2) En finir avec les remises à niveau qui poussent les empêchés de penser à améliorer leurs stratégies anti apprentissages et découragent les professeurs
Les projets d’aide aux élèves résistants à l’apprentissage, qu’ils aient peur d’apprendre ou de penser, doivent s’écarter résolument des soutiens personnalisés visant à les remettre à niveau avec du rattrapage ou de la méthodologie. C’est comme cela que nous les poussons à améliorer leurs stratégies anti-apprentissages et que nous plaçons les professeurs qui s’en occupent dans une situation paradoxale.
Ces élèves ont d’abord besoin d’une pédagogie qui les aident à relancer leurs capacités réflexives, c’est-à-dire à remettre en marche leur machine à penser sans laquelle il n’y aura pas de véritable apprentissage. Nous allons voir que les leviers pour les amener sur ce chemin, "le nourrissage culturel et l’entraînement à argumenter", sont excellents pour les autres aussi et très favorables à l’amélioration de nos pratiques pédagogiques.
3) Connaitre les besoins des empêchés de penser pour espérer les réconcilier avec l’apprentissage.
La remise en marche de la machine à penser des réfractaires à l’apprentissage va se faire en les aidant à franchir quatre paliers, qui n’ont plus rien à voir avec du rattrapage ou de l’entraînement supplémentaire.
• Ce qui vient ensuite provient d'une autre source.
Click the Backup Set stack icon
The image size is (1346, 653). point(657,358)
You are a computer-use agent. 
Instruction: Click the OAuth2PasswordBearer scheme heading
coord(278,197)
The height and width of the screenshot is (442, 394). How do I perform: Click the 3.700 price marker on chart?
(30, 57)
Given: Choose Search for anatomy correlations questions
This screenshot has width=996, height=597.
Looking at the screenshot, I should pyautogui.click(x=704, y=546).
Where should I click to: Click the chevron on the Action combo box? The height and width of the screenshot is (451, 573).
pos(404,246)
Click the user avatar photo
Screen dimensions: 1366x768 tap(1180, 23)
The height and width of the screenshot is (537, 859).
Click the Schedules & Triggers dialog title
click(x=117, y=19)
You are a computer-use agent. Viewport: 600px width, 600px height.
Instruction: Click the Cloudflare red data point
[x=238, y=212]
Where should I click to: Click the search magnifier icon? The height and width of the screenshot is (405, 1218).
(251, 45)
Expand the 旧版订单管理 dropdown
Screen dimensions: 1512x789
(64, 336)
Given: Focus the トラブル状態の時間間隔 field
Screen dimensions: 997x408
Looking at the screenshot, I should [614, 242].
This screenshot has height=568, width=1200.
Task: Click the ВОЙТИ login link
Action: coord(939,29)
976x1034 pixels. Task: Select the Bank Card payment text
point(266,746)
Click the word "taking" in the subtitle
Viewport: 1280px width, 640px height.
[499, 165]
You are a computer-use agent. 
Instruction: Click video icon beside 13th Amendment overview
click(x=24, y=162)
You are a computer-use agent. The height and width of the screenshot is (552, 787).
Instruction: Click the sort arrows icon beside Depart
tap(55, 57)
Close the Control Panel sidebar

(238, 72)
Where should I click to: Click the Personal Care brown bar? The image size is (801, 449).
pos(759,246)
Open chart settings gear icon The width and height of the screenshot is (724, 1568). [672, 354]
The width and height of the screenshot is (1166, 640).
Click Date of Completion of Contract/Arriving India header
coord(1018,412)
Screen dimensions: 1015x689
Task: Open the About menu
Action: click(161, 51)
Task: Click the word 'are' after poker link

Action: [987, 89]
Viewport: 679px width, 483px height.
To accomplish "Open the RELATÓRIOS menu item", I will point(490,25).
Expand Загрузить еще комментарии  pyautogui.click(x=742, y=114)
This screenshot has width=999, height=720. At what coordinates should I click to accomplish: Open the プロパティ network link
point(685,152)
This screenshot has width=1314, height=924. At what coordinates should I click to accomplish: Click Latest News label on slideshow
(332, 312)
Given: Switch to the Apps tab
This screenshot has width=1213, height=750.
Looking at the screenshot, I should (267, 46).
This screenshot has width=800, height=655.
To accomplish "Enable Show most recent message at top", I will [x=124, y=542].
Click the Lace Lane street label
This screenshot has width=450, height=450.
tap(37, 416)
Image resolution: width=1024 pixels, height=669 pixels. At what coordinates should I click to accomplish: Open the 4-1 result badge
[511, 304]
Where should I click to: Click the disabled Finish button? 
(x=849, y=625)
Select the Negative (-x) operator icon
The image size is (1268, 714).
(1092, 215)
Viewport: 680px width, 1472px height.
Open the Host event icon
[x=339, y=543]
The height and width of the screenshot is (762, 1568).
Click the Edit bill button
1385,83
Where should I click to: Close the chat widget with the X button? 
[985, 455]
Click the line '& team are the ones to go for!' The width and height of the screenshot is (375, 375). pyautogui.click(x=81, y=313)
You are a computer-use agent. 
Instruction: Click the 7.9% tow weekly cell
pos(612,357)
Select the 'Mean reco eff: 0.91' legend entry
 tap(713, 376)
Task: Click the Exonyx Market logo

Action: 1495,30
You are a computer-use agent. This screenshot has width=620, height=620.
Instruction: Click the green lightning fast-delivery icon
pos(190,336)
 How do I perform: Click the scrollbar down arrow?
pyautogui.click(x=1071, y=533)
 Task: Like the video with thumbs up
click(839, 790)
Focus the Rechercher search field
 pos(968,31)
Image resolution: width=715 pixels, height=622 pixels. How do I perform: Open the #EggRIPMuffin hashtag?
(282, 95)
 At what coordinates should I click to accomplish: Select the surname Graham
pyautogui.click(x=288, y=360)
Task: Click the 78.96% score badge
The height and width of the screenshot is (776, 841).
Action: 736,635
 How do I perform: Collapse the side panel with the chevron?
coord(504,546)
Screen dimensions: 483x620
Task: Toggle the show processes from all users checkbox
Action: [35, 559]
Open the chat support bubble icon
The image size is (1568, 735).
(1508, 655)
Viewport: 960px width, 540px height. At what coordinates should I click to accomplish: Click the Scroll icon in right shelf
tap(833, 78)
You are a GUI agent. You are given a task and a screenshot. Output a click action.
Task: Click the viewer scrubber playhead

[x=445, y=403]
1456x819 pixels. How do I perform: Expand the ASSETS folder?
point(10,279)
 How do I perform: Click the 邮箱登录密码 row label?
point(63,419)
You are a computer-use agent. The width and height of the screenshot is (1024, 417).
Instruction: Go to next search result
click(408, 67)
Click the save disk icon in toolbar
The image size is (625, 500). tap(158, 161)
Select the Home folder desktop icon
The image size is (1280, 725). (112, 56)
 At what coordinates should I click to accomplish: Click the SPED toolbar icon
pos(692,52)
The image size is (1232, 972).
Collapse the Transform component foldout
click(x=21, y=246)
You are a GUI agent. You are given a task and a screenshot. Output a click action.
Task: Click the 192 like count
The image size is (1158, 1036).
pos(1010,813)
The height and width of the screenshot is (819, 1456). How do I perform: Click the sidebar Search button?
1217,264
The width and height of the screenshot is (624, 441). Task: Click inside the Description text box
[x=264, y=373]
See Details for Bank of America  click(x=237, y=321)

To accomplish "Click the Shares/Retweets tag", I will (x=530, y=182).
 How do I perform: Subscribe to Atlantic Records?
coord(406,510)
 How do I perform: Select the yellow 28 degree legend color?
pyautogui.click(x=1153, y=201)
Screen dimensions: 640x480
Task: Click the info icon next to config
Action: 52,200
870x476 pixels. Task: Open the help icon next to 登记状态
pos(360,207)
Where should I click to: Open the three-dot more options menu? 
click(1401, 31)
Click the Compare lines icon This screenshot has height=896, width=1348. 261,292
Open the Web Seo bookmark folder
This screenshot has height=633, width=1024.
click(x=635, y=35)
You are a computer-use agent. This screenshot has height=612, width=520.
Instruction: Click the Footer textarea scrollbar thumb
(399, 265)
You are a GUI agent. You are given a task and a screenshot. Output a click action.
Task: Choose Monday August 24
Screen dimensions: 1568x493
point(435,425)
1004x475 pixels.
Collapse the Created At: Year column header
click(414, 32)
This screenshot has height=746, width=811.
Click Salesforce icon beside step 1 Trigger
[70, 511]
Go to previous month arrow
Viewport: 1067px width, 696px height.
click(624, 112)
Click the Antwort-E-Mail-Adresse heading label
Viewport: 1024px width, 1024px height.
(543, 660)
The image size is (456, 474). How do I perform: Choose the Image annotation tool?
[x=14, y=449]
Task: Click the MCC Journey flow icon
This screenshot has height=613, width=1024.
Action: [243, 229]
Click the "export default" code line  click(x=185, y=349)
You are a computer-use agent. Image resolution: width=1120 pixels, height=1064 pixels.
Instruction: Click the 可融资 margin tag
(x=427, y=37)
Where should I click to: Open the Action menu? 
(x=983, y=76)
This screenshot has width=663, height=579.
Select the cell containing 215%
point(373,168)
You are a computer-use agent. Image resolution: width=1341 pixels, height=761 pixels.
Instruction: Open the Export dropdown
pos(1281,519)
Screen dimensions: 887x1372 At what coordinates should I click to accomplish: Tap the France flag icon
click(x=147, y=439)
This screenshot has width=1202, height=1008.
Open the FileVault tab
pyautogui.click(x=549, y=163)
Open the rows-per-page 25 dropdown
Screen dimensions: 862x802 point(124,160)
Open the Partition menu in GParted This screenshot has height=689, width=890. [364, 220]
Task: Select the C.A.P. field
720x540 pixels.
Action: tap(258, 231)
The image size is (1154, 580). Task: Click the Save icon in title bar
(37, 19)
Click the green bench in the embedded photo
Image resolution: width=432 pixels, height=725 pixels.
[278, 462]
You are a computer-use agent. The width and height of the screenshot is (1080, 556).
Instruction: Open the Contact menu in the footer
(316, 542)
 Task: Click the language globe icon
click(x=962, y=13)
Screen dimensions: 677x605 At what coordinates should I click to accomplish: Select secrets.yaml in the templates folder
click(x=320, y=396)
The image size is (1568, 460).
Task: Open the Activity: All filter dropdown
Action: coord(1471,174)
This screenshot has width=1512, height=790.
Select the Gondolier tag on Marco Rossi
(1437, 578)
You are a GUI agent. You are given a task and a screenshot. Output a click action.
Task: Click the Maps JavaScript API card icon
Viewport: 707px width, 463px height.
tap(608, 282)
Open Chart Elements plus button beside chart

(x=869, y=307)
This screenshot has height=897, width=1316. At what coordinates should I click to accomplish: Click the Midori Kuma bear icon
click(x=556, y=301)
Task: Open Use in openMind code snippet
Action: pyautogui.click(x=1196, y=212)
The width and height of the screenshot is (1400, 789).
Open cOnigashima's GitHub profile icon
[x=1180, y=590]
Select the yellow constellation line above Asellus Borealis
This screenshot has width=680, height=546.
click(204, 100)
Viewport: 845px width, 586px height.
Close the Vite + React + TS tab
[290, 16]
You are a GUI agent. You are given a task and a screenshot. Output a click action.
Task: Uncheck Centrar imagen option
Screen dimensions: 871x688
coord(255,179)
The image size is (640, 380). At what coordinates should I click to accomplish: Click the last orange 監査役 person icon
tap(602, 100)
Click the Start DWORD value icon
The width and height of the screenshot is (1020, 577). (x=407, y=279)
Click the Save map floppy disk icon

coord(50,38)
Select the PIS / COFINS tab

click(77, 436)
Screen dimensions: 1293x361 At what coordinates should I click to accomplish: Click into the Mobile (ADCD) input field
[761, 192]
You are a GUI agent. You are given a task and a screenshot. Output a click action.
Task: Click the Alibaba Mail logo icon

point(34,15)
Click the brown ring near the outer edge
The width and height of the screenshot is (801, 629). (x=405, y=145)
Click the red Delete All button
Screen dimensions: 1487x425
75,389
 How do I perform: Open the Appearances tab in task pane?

- D’abord, les aider à lutter contre leur premier défaut (ne pas savoir faire de l’image avec le mot lu et entendu). Nous avons ici un frein majeur à l’apprentissage dont personne ne parle. Face à un texte nouveau, face à un énoncé, face à une explication donnée à haute voix l’empêché de penser ne fait pas ce retour à lui-même indispensable pour greffer des images nouvelles sur les siennes. Il n’arrive pas enrichir et sécuriser ses représentations, pour qu’elles soient mobilisables pour apprendre et penser. Apprendre à lire, à écrire, à parler, à calculer, avec des représentations pauvres ou des représentations qui se rechargent en sentiments parasites dès qu’il y a déception ou remise en cause, est l’explication principale de l’échec scolaire.
Je vous invite ici à aller repérer quelques pratiques que j’évoque dans mon site Millefeuilles : La PNL et l’apprentissage multi-sensoriell, l’Enfant magique et le livre "Deux cerveaux pour apprendre" de Linda Williams avec son schéma heuristique que j’ai complété (ci-joint).
Ces outils tournent autour de la nécessité vitale pour l’apprentissage et l’harmonie de la pensée de savoir faire des images.
D’une part, Joseph Ch. Pearce racontait, il y a plus de 30 ans déjà combien les jeunes américains, gavés de TV, donc d’images venant toutes faites de l’extérieur étaient handicapés dans leurs apprentissages, notamment en math. et en sciences, en fin d’humanité, par leur incapacité à se fabriquer eux-mêmes leurs propres images de concepts à étudier.
A ce propos, j’aime évoquer cette anecdote de l’enfant le maternelle qui dit à son institutrice : "Madame, l’histoire de la radio était bien plus belle que l’histoire de la télévision". Et celle-ci de lui répondre : "C’est parce que c’est toi qui a fabriqué les images de la radio." Celles de la télé étaient toutes faites d’avance par quelqu’un d’autre.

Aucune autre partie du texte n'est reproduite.